Modeling and Control of Pulsed Double-electrode MIG Welding Process

脉冲旁路耦合电弧熔化极惰性气体保护(Metal inert-gas,MIG)焊是一种新型的低热输入焊接方法,它通过特定的接法引入旁路电弧与主路电弧实现热、力的耦合,利用旁路电弧的分流作用,实现熔化母材热量与熔化焊丝热量的独立控制,从而在精确控制母材热输入的同时保证熔滴的自由过渡形式,可以实现铝-钢等异种金属的连接。为了理论分析不同焊接参数对焊接过程的影响,通过等效、线性化处理与迭代数值求解算法,建立可以正确描述焊接物理过程的动态数学解析模型;针对焊接过程中耦合电弧稳定性较差且直接影响焊接质量的问题,提出通过检测弧压波动的反馈信号、实时调节送丝速度、进而控制耦合电弧稳定性的闭环控制方案,并基于快速原型系统进行焊接过程控制仿真与试验。仿真结果表明,当焊接过程受到干扰后,采用闭环控制方案可以显著提高耦合电弧的稳定性;焊接试验证明了控制仿真的预测与分析,进行闭环控制后,焊接过程更加稳定同时得到了成形良好的铝-钢异种金属接头。

Pulsed double-electrode metal inert gas welding is a new kind of low heat input welding method. With different connection, parts of welding current bypassed and it controlled the base metal current and melting current separately. With free-flight metal transfer process, it could weld dissimilar metals. Aiming at the unstability of coupling arc in pulsed double-electrode metal inert gas welding process, a dynamic mathematic model has been built to truly describe and simulate the welding process with equivalent simplification, linearization and iterative solution.
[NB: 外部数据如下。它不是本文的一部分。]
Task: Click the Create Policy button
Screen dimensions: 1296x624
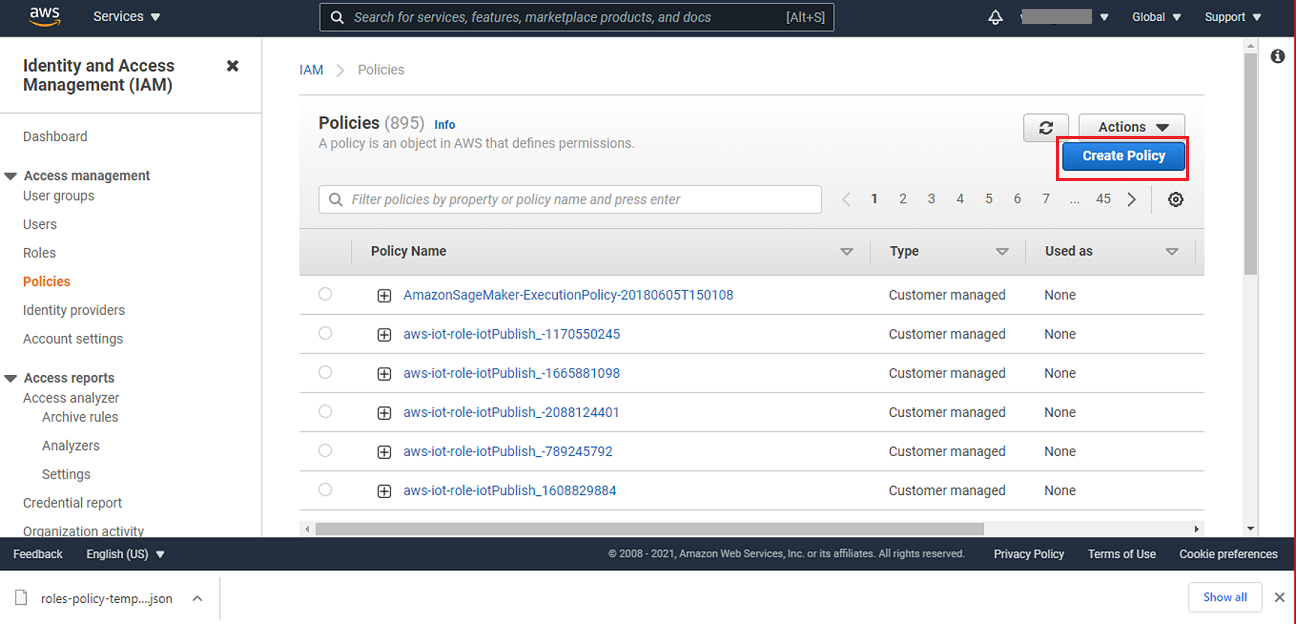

Then a control scheme is put forward and simulated, which changes the wire feed speed to adjust the main arc length, and further to control the stability of the coupling arc. Also the welding experiments with control scheme are carried based rapid prototyping system. Simulations proved the effectiveness of control scheme. And with controlling, the welding experiment is more stable and a good A1-Fe joint is acquired.